The country's post-July 2024 revolutionary political order is yet to take a clear shape. The general elections and a referendum were held, as promised, but the elected political actors are still debating how and when to implement the reforms they had broadly agreed upon. Meanwhile, the fallen political forces are also attempting to stage a comeback.
The ongoing political transition from Sheikh Hasina's style of authoritarian governance to a democratic culture based on the rule of law is still far from complete. Are we, then, waiting for the completion of the current transition or another shift in the nation's political journey? The more important question is not when the next transition will occur, but what lessons have been learned from the one that unfolded two years ago.
The political changeover of 5 August 2024 was not only unforeseen by most dominant political actors but also an extraordinary development in the country's political history. As a result, there was little preparedness for redefining the political architecture and steering the transition towards institutionalising democracy by eliminating the residual effects of the anti-people, mafia-style rule.

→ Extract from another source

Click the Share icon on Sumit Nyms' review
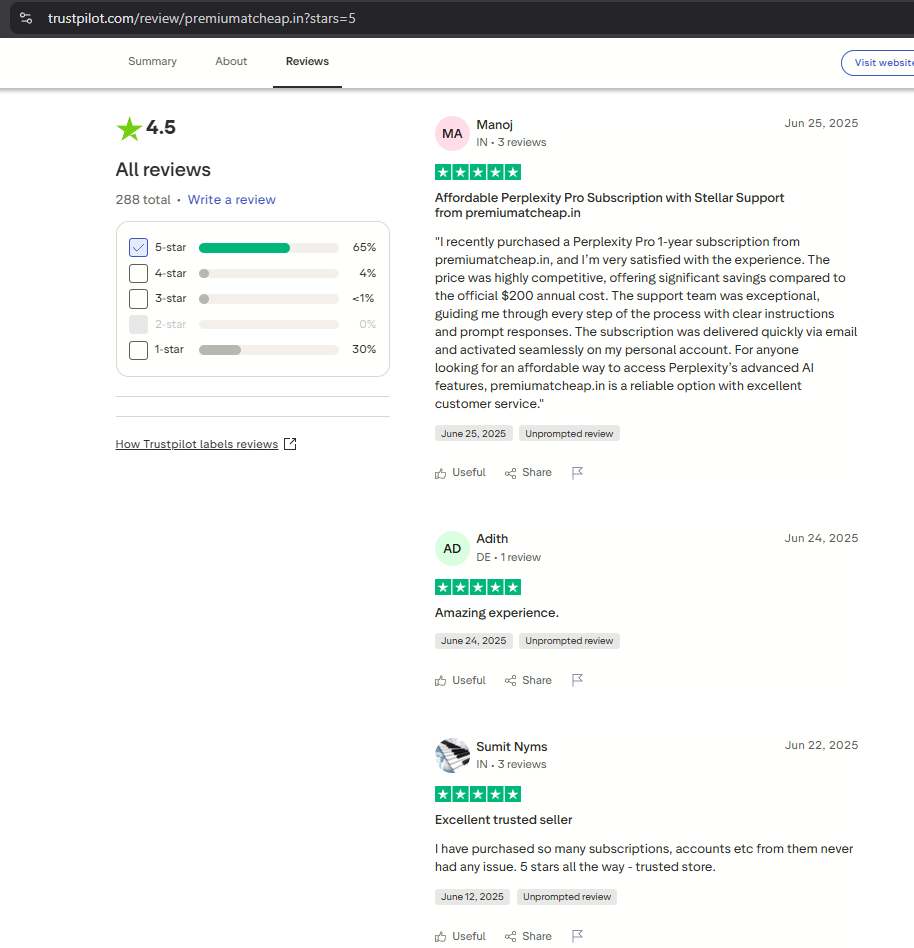The image size is (914, 948). click(x=511, y=937)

In fact, the July-August student-mass uprising broke with the established pattern of political change observed over the previous eight decades.
Bangladesh has experienced every major political shift roughly every two decades. It emerged as an independent country in 1971 through the dismemberment of Pakistan, just 24 years after Pakistan was created as a Muslim state in 1947. Nearly two decades later, in 1990, a student-led mass uprising overthrew an autocratic regime.

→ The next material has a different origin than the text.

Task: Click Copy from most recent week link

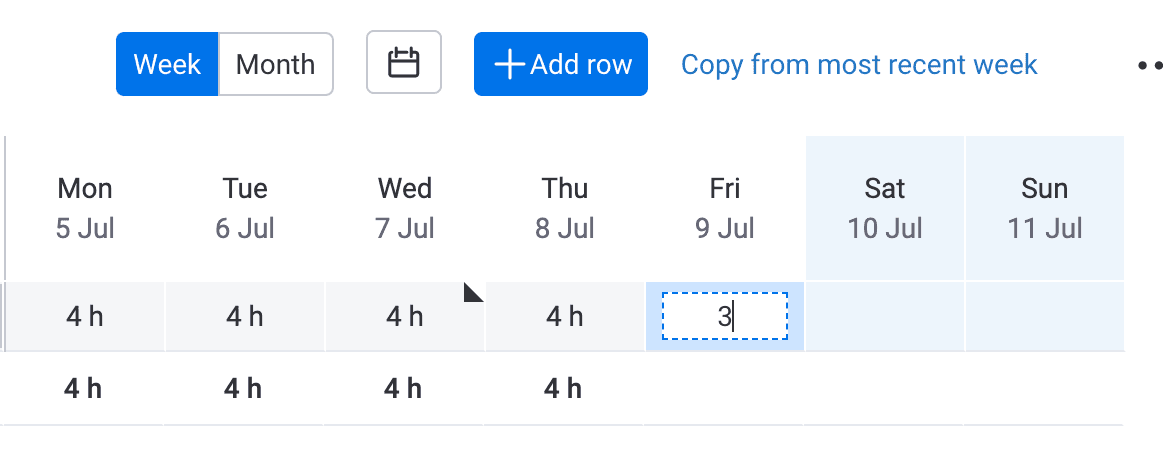Action: tap(859, 65)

The Westminster system of parliamentary democracy, restored in 1991, was suspended for two years following the military-backed takeover on 11 January 2007. The abolition of the polls-time caretaker government system through a constitutional amendment in 2011 effectively closed the door to free and fair elections. Sheikh Hasina remained in power by holding three widely disputed elections in 2014, 2018 and 2024 before fleeing to India on 5 August 2024.
In between, there were political disruptions and course corrections. The post-independence rule of Sheikh Mujibur Rahman was marked by growing authoritarianism and the dismantling of democracy through the introduction of the one-party BAKSAL system in 1975.
His rule ended with his assassination in a military coup on 15 August that year. President General Ziaur Rahman, who restored multi-party democracy and founded the Bangladesh Nationalist Party (BNP), was also assassinated in a military coup on 30 May 1981.
General HM Ershad seized power from the elected BNP President Justice Abdus Sattar on 24 March 1982 and ruled through coercive means. BNP Chairperson Khaleda Zia won the 1991 parliamentary elections but was compelled to relinquish power in 1996 after incorporating the caretaker government system into the Constitution in the face of violent protests led by Sheikh Hasina's Awami League. Hasina, in turn, lost to Khaleda Zia in the 2001 elections.
In the recent debates between the BNP, the winner of the 2026 elections, and Jamaat-e-Islami and the National Citizens' Party, now the opposition in the Jatiya Sangsad, some frustrated observers see an opportunity for the revival of the Awami League. What they overlook is that the rejection of the secularist politics championed by Hasina's Awami League signifies a broader paradigm shift towards the centre-right.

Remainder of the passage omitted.